Sardinas. Nutrición en Lata

Son una auténtica mina de nutrientes esenciales para el organismo, con valores que superan muchas veces los de los productos frescos. Además, incluyen 'de fábrica' una serie de ventajas incuestionables: puedes tenerlas siempre a mano (porque no son perecederas) y están limpias y listas para comer. ¡Toma nota!
-Tienen mucho fósforo:  430 mg en 100 g (270 mg si son frescas), la mitad de la cantidad diaria recomendada. Este mineral es indispensable para la actividad nerviosa y muscular.
-¿Grasas? Sí, pero de las que protegen el corazón. Son un pescado azul, así que son ricas en ácidos grasos omega 3, que previenen las enfermedades cardiovasculares. Un efecto que aumenta si se conservan en aceite de oliva, que contiene ácido oléico, también cardiosaludable.

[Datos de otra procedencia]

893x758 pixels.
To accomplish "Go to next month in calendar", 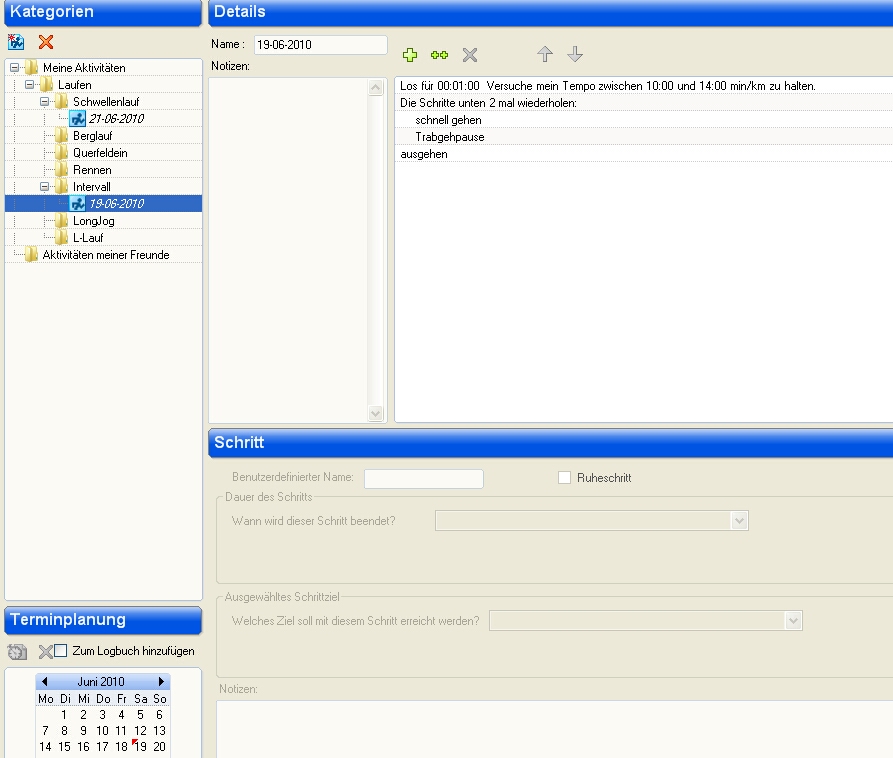I will [162, 682].
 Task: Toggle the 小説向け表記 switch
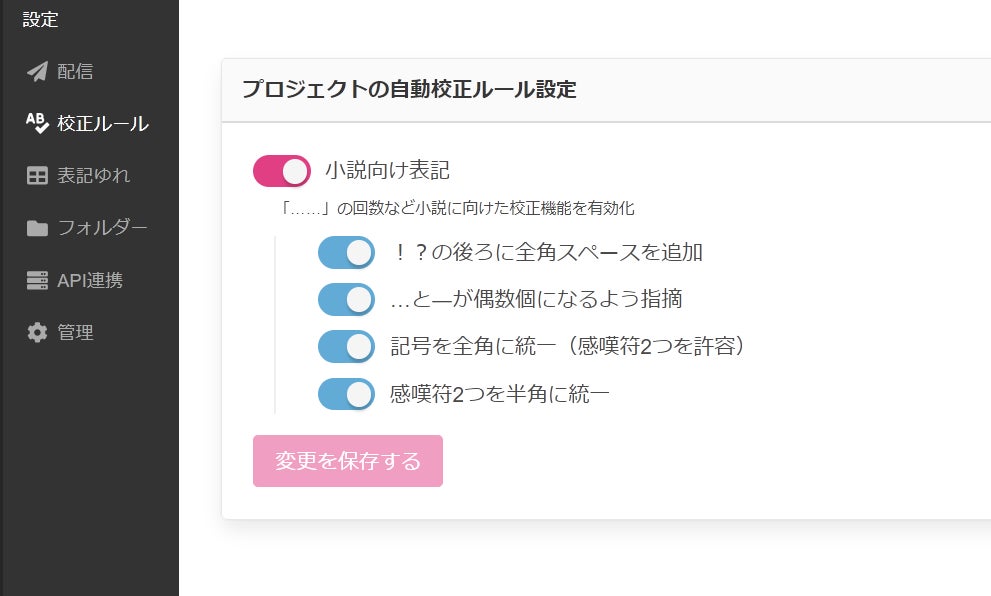282,171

-Aportan mucho calcio, tanto que 100 g  proporcionan la misma cantidad que un vaso de leche. Además, el tratamiento térmico al que son sometidas las conservas hace que su espina se ablande y el mineral pase a la carne, alcanzando los 300 mg, un valor bastante superior a los 50 mg que te aportan 100 g de sardinas frescas.
-Vitamina D: es imprescindible para absorber bien el calcio de los alimentos, y también la contienen.

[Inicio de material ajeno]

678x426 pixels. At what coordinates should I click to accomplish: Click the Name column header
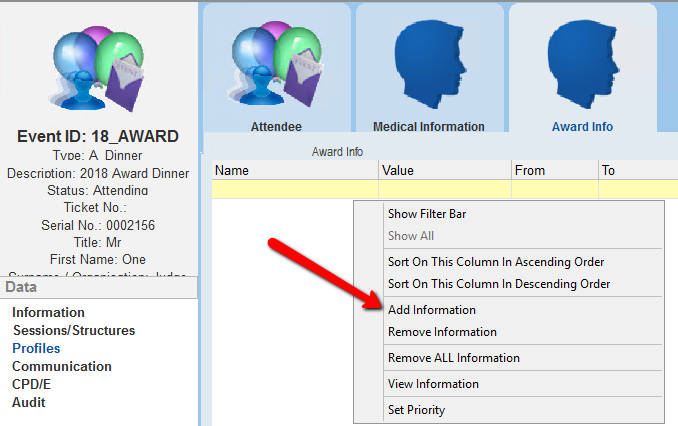[294, 171]
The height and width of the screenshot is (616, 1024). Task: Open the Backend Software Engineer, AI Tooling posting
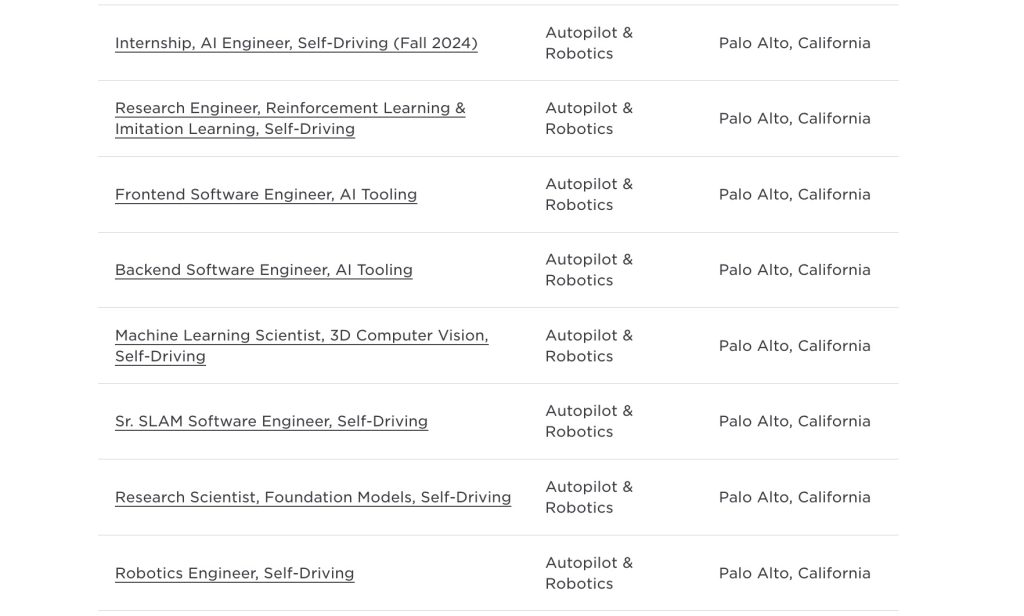point(264,270)
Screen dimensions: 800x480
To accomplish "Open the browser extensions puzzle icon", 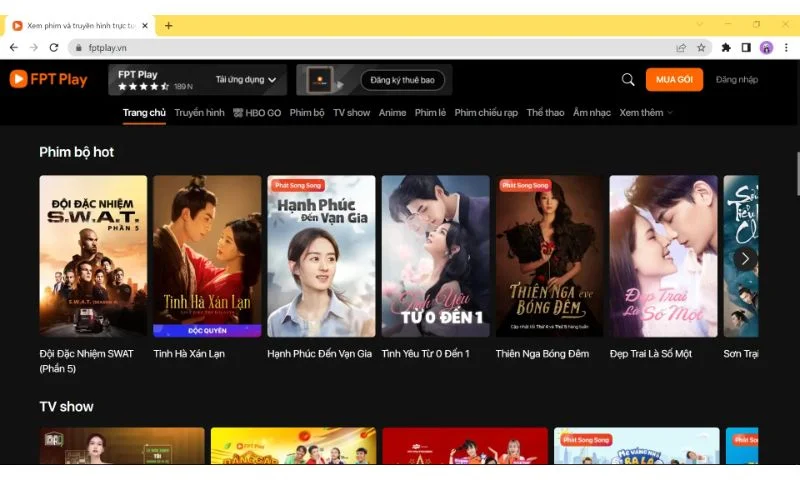I will click(726, 47).
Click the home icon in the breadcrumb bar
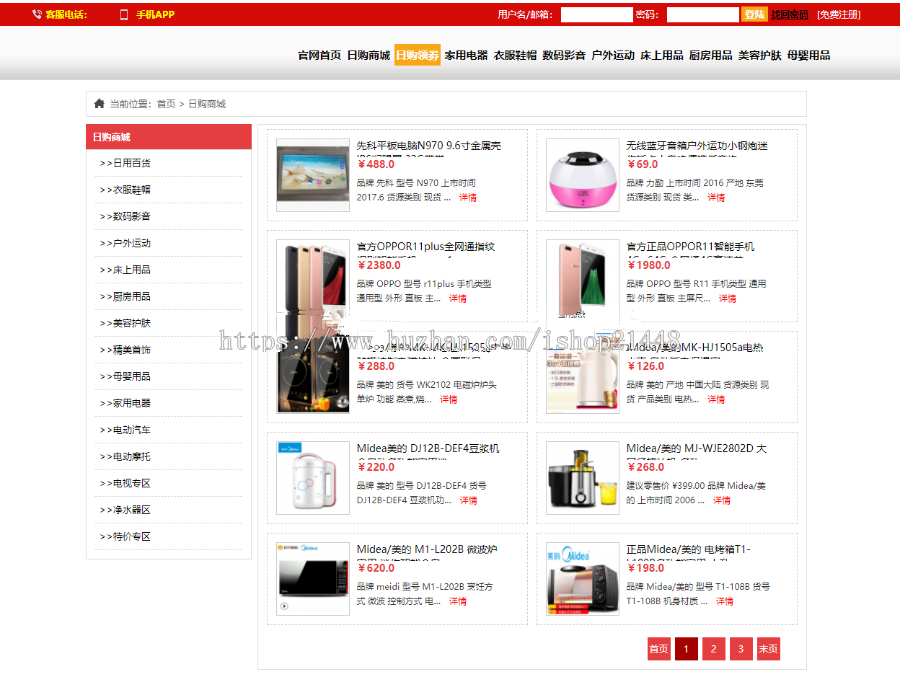900x677 pixels. pyautogui.click(x=97, y=103)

-Además, no tienen fecha de caducidad. Según el Centro de Información de la Conserva Enlatada, después de la fecha de ‘consumo preferente’ que aparece impresa en la lata, la conserva puede perder gusto, textura o apariencia, pero no entraña riesgo. De hecho, hay quien mantiene que las sardinas en aceite mejoran con el tiempo. Por otra parte, la lata es el envase más adecuado para proteger las vitaminas de los efectos negativos de la luz, por lo que mantienen mejor sus propiedades.